Normalde bir belediye başkanının makamına girdiğimizde, anlık hareketlilikler, tabiri caizse son dakika golleri çok fazla yaşanır.
Sayın Gürkan, bu tarz son dakika çalışmaları olsa bile, sakin üslubunu koruyor ve anlık olaylara bile karşı duruşunu taviz vermeden ustalıkla gerçekleştiriyor.
Elbette milli eğitimde ki tecrübeler önemli birer veri, elbette Trakya Üniversitesi Genel Sekreterliği önemli bir kırılma ve elbette milletvekilliği önemli bir birikim.
Agresif siyasetin, kavga siyasetinin politikacılara her zaman kaybettireceği kanısındayım.
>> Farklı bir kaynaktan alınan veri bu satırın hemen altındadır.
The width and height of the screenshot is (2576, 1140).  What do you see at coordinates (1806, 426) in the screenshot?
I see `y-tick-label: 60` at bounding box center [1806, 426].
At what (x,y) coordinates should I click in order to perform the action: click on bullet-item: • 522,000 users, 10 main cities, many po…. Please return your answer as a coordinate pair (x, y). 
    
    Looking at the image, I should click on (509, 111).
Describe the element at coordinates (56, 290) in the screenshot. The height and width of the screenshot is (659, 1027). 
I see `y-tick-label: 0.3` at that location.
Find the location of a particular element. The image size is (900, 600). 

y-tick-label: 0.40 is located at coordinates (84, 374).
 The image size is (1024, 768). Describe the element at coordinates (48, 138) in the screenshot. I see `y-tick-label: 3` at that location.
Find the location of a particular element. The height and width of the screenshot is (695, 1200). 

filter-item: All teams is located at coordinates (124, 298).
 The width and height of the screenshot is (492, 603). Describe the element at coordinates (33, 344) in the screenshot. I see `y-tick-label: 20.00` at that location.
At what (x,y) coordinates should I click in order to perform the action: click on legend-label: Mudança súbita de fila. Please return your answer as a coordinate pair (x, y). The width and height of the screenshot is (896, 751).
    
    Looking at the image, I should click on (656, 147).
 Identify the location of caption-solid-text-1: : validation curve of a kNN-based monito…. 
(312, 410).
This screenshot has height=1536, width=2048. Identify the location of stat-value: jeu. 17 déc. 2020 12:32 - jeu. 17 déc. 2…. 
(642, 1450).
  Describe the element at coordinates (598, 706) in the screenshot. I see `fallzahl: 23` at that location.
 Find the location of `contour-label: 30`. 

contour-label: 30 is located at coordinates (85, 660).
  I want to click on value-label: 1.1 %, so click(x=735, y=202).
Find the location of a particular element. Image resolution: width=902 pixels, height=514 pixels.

O nedenle Sirmen nasıl ki İzmit’e, Kocaeli’ne uzun yıllar sosyal demokrat, halkçı belediyecilik alanında hizmet ürettiyse, aynı enerjiyi Gürkan’dan da bekliyorum.
Sayın başkanın henüz ilk dönemi, bir dönem daha aday olacağının sinyalini geçtiğimiz günlerde verdi.
Gürkan’ın özellikle belediye içinde kurum kültürünün gelişmesine yönelik çabalarını olduğunu görüyor ve takdir ediyorum.
Fakat sürecin içinde bunlarla da yetinmemesi gerekliliğini, mutlaka ve mutlaka özellikle “Kurumsal İletişim ve Siyasal İletişim” alanında profesyonel destek alması gerektiğine inanıyorum.
Belediye başkanlarının yakın çevrelerinde yalaka takımları, goygoycular eksik olmazlar.
Çünkü herkes menfaat, çıkar peşindedir.
Doğru tenkit ise her zaman faydalıdır ve insanların başarı hikayelerine müspet katkı koyar.
O nedenle sayın başkanın özellikle kurumsal ve siyasal iletişim alanında gerekli çalışmaları gerçekleştireceğine inanıyorum.
Çünkü Cumhuriyet’in kalesi, başka Edirne yok !
Çünkü çağdaşlaşmaya inanan kentlerimizin ve başkanlarımızın sayısı ise yok denecek kadar az !
Çünkü başka Türkiye Cumhuriyeti yok !
Herkese sağlıklı, mutlu ve bereketli haftalar diliyorum.